Consider, as example, the following function $\mathbf{M}: \mathbb{R}^3 \rightarrow \mathbb{R}^3$:
\begin{equation} \mathbf{M}(\mathbf{r}) = \begin{cases} [0,0,1], & \text{if $\mathbf{r} \in \Omega$ } \\ [0,0,0], & \text{if $\mathbf{r} \in (\mathbb{R}^3-\Omega)$} \end{cases} \end{equation}
where $\Omega$ is a domain: $\Omega \in \mathbb{R}^3$. For example $\Omega$ is a sphere with radius 1 and center in the origin $[0,0,0]$.
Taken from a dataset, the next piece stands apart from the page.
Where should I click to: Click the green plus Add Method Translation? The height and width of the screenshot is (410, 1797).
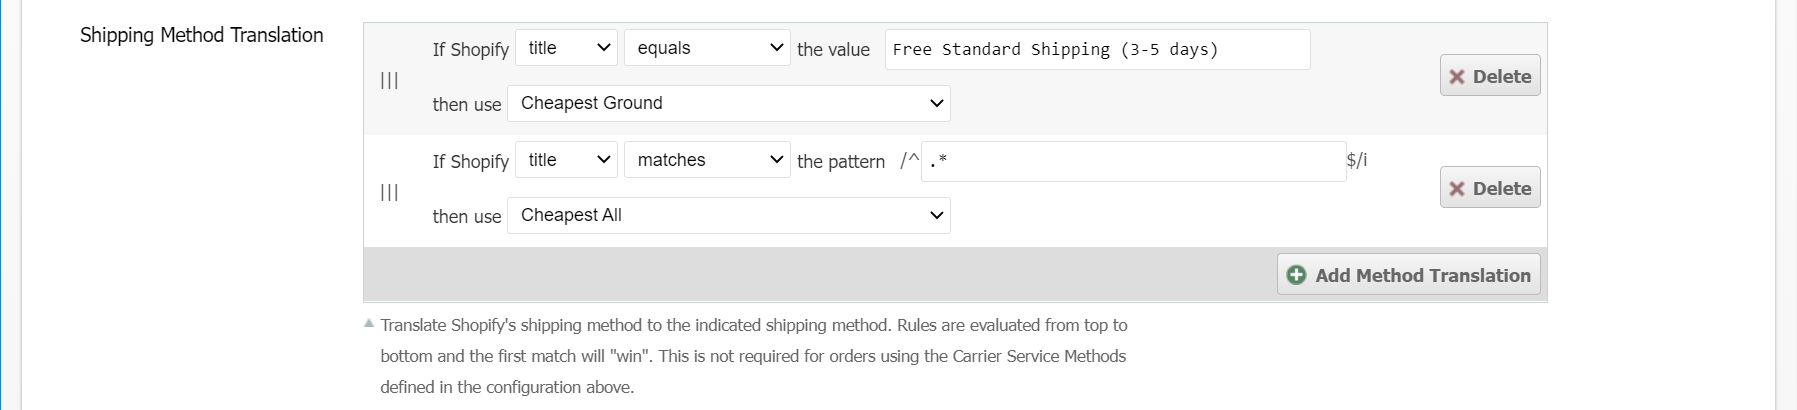pos(1408,275)
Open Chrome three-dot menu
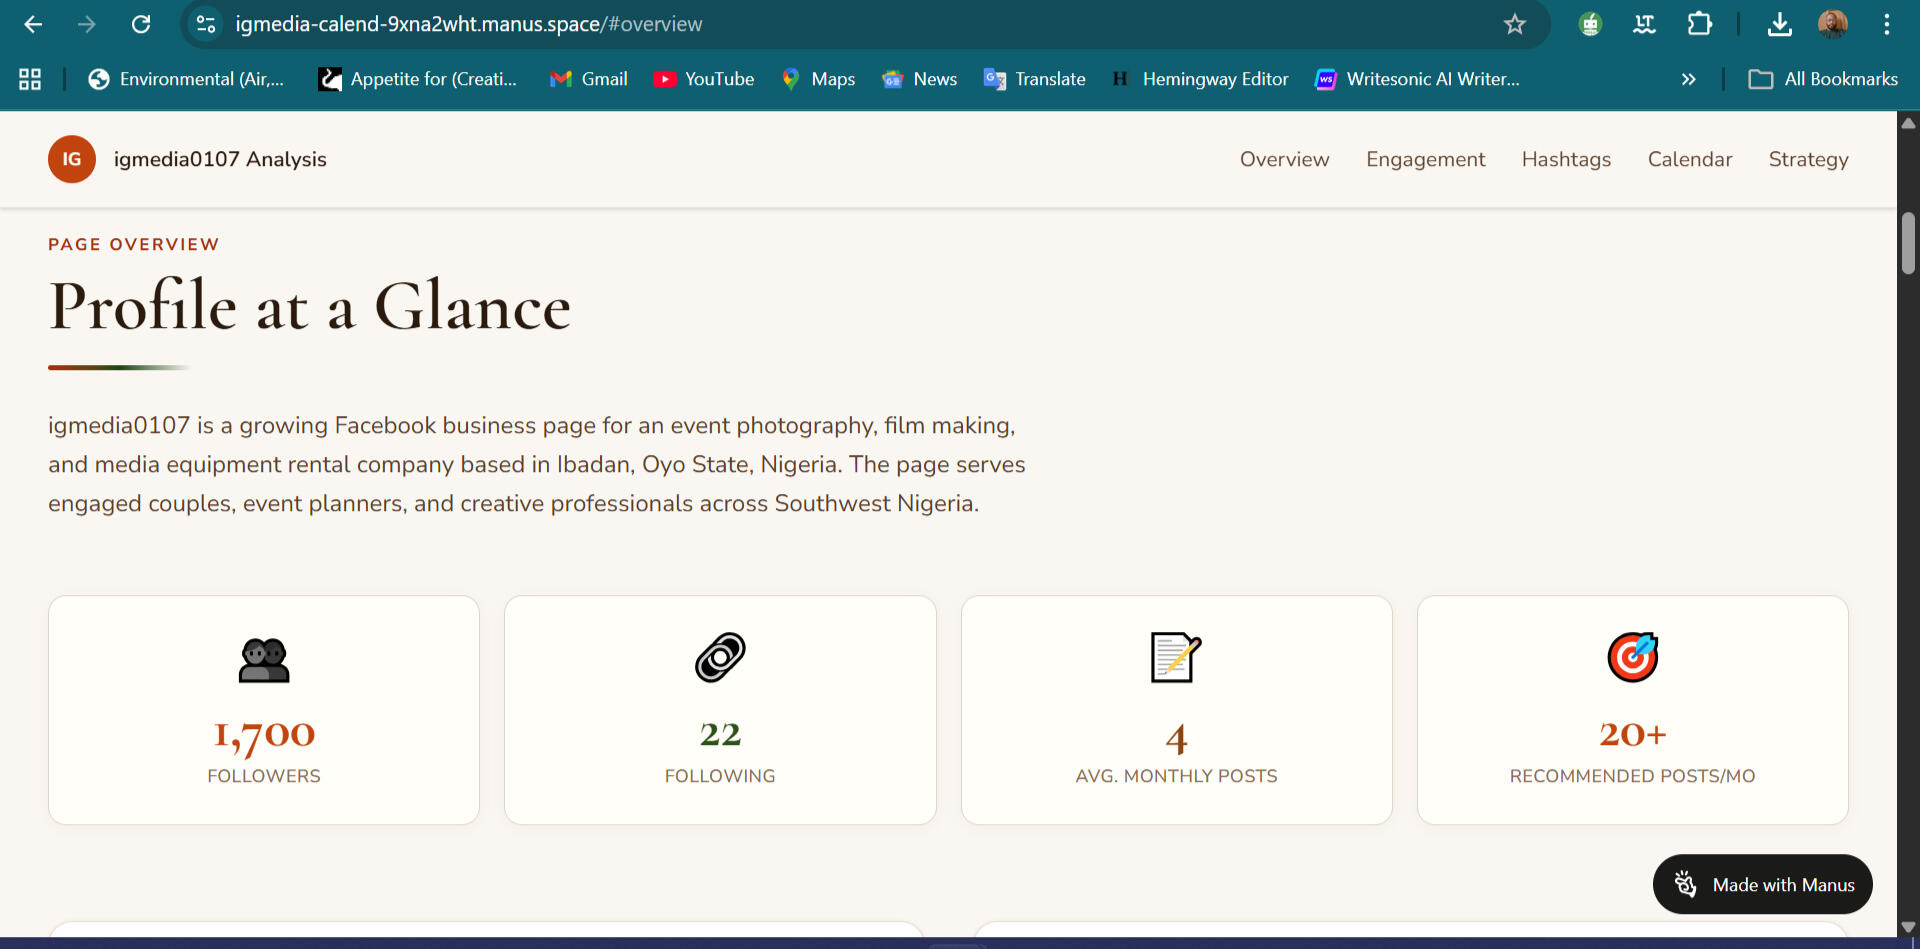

The problem is how to evaluate the following integral:
\begin{equation} I=\int_{\mathbb{R}^3} \nabla \times \mathbf{M}(\mathbf{r})d\mathbf{r}. \end{equation}
I know that:
\begin{equation} \nabla \times \mathbf{M}(\mathbf{r}) = \begin{cases} [0,0,0], & \text{if $\mathbf{r} \in \mathbb{R}^3-\Gamma$ } \\ ?, & \text{if $\mathbf{r} \in \Gamma$} \end{cases} \end{equation}
where $\Gamma$ is the boundary of $\Omega$.
I think that the solution is $I=\int_{\Gamma} \mathbf{M}(\mathbf{r})\times \mathbf{n}(\mathbf{r}) d\mathbf{r}$, where $\mathbf{n}$ is the unit outgoing norm of the surface $\Gamma$, but I'm not sure and I don't know how to show it.